Die unregulierte Fischerei, kurz „IUU“ (illegal, unreported and unregulated), wurde vermehrt Gegenstand des öffentlichen Interesses – auch eine Reihe deutscher Medien berichtete über thailändische Fischereierzeugnisse, die unter zweifelhaften Bedingungen produziert und anschließend in Supermärkten in Deutschland verkauft wurden.  Thailand ist mit seinen rund 4,2 Millionen Tonnen Fischereierzeugnissen pro Jahr, von denen 90 Prozent für den Export bestimmt sind, auch einer der wichtigsten zehn Produzenten für Fischereierzeugnisse für den deutschen Markt.

Die Fälle von Menschen- und Arbeitsrechtsverletzungen in der thailändischen Fischereiindustrie sowie die hohen Exportvolumina von Fischereierzeugnissen aus Thailand nach Deutschland setzen Konsumentinnen und Konsumenten der Gefahr aus, Produkte aus zweifelhaften Produktionsbedingungen zu kaufen. Der Import von Fischereierzeugnissen mit unklaren Produktionsbedingungen führt darüber hinaus zu Wettbewerbsnachteilen für deutsche Fischereiunternehmen, Fischerinnen und Fischer und Händlerinnen und Händler im Fischereisektor.

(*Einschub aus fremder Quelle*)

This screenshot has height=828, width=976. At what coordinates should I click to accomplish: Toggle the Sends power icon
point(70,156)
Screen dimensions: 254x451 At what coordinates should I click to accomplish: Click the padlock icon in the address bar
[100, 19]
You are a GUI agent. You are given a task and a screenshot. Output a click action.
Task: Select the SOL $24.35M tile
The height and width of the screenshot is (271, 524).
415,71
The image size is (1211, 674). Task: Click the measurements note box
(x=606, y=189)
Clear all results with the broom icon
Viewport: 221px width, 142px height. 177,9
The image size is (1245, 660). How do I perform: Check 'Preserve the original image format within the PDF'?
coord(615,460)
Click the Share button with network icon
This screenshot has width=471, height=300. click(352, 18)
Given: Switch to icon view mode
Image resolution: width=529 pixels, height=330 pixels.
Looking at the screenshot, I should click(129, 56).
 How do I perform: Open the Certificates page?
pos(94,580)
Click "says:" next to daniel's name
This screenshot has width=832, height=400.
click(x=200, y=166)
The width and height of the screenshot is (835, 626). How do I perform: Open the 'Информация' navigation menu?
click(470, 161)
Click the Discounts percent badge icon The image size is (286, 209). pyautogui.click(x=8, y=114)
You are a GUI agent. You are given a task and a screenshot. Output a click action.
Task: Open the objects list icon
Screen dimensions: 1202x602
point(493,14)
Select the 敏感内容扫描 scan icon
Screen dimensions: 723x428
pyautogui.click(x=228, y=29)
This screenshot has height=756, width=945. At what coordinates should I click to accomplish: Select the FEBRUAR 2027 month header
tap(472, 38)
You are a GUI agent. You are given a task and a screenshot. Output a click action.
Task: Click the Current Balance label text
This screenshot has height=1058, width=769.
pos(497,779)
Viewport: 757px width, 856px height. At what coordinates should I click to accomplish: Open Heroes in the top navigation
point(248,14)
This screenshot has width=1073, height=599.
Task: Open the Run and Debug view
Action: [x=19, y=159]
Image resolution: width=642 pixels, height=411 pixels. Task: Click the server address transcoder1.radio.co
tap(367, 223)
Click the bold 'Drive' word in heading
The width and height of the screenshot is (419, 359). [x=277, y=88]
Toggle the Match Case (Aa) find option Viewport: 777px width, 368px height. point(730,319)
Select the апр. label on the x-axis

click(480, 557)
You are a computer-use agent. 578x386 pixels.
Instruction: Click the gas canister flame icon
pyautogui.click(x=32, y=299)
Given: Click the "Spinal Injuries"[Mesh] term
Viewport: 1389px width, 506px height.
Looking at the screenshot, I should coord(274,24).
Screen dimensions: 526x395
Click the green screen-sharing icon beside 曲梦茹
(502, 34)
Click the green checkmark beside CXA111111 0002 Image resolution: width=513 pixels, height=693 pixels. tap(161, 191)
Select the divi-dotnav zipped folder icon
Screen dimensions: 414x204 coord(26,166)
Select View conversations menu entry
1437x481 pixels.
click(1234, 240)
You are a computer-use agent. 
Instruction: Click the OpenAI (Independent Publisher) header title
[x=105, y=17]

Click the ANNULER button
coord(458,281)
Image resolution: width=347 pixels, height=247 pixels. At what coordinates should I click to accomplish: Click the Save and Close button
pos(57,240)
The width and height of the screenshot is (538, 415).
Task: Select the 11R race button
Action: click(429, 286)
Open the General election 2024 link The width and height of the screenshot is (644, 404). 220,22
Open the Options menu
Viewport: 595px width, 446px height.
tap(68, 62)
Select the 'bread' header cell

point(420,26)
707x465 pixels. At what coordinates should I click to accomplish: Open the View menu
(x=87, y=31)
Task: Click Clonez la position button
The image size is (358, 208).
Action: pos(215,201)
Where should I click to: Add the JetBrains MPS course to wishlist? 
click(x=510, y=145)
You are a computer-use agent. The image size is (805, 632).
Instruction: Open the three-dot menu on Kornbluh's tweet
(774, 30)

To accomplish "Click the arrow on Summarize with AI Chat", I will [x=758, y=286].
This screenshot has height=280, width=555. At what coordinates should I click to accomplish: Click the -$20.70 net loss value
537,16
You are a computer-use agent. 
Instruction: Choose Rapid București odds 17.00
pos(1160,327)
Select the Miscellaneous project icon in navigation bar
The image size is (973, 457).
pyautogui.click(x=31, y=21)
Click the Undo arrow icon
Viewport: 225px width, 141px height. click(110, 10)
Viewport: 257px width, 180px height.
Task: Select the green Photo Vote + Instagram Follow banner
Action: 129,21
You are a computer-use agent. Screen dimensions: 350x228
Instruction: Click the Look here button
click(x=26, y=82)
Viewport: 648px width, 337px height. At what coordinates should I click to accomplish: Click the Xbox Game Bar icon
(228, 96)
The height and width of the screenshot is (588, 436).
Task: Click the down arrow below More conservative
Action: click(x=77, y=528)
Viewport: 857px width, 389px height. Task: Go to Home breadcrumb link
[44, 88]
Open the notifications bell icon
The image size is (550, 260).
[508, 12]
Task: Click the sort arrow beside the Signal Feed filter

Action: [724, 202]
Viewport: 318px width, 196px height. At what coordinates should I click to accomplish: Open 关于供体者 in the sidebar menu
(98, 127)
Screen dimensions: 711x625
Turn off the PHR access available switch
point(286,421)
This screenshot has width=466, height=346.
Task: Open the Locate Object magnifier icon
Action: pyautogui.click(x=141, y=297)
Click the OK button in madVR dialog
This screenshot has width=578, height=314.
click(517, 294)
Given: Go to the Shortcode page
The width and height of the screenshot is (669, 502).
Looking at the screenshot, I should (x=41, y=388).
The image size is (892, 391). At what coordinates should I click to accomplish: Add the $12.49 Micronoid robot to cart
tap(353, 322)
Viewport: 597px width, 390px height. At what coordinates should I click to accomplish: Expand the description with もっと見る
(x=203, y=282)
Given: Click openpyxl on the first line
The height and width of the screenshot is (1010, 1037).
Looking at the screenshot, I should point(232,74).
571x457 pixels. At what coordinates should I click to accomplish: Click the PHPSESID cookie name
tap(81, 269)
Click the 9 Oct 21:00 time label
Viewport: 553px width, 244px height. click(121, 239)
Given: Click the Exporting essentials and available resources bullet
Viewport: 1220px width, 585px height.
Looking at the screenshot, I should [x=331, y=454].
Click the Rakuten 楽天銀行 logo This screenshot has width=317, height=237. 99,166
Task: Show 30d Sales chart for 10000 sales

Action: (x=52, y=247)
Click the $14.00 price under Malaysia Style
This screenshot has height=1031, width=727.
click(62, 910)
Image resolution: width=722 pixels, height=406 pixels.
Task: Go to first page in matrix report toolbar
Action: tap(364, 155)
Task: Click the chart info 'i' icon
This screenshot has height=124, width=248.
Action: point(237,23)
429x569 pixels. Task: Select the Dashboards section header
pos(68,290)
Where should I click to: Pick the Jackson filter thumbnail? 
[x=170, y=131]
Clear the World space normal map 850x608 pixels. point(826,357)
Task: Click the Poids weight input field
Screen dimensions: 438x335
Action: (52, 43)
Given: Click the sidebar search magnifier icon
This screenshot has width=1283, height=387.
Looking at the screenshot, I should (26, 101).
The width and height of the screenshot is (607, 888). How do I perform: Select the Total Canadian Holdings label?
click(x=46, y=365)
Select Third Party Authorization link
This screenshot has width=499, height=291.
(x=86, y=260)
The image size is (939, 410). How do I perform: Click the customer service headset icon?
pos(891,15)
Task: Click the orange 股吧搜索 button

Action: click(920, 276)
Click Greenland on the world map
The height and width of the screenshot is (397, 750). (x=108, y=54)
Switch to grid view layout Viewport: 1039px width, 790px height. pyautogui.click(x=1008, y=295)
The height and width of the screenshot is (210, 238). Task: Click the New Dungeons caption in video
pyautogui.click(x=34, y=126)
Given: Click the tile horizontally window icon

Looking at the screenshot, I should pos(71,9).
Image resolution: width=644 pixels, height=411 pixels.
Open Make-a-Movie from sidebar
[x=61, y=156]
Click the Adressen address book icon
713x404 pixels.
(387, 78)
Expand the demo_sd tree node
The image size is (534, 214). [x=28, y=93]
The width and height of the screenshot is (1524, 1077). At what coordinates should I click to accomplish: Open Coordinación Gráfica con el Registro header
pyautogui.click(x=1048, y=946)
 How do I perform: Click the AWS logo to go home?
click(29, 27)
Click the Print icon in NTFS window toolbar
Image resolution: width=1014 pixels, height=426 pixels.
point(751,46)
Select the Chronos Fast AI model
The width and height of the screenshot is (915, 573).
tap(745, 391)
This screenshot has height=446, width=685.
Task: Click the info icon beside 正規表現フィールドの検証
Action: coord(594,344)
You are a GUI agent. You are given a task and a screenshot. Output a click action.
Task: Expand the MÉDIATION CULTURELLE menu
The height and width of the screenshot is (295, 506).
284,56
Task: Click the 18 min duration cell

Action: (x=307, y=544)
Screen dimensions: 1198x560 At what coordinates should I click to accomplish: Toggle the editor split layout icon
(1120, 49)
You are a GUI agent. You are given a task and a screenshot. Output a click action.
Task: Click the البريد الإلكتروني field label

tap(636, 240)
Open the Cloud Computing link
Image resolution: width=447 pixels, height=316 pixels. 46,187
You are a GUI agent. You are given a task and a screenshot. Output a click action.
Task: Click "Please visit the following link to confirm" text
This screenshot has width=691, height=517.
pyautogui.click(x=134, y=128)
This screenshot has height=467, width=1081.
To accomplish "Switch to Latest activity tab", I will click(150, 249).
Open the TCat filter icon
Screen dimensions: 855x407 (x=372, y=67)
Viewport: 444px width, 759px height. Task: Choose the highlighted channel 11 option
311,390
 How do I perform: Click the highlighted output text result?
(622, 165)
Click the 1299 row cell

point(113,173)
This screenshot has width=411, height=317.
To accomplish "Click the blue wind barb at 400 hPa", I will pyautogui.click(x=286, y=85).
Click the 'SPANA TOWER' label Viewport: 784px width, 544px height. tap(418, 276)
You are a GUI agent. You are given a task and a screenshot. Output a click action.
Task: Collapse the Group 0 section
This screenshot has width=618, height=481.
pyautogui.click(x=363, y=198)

Die Bundesregierung soll unter anderem angeben, inwieweit sie zu internationalen Initiativen zur Bekämpfung der IUU beiträgt und inwiefern sie Meeresschutzprojekte im Golf von Thailand und in der Andamanensee sowie Maßnahmen gegen die Überfischung dort unterstützt. Zudem soll sie eine Einschätzung zum Zusammenhang zwischen IUU, Menschenrechtsverletzungen, schlechten Arbeitsbedingungen und maritimer Sicherheit abgeben. Auch die Berücksichtigung der Arbeitsbedingungen bei den etablierten Siegeln zur Zertifizierung von Fischereiprodukten und die Verpflichtungen deutscher Unternehmen zur Berichterstattung sozialer Bedingungen innerhalb ihrer Lieferketten werden in der Kleinen Anfrage erfragt.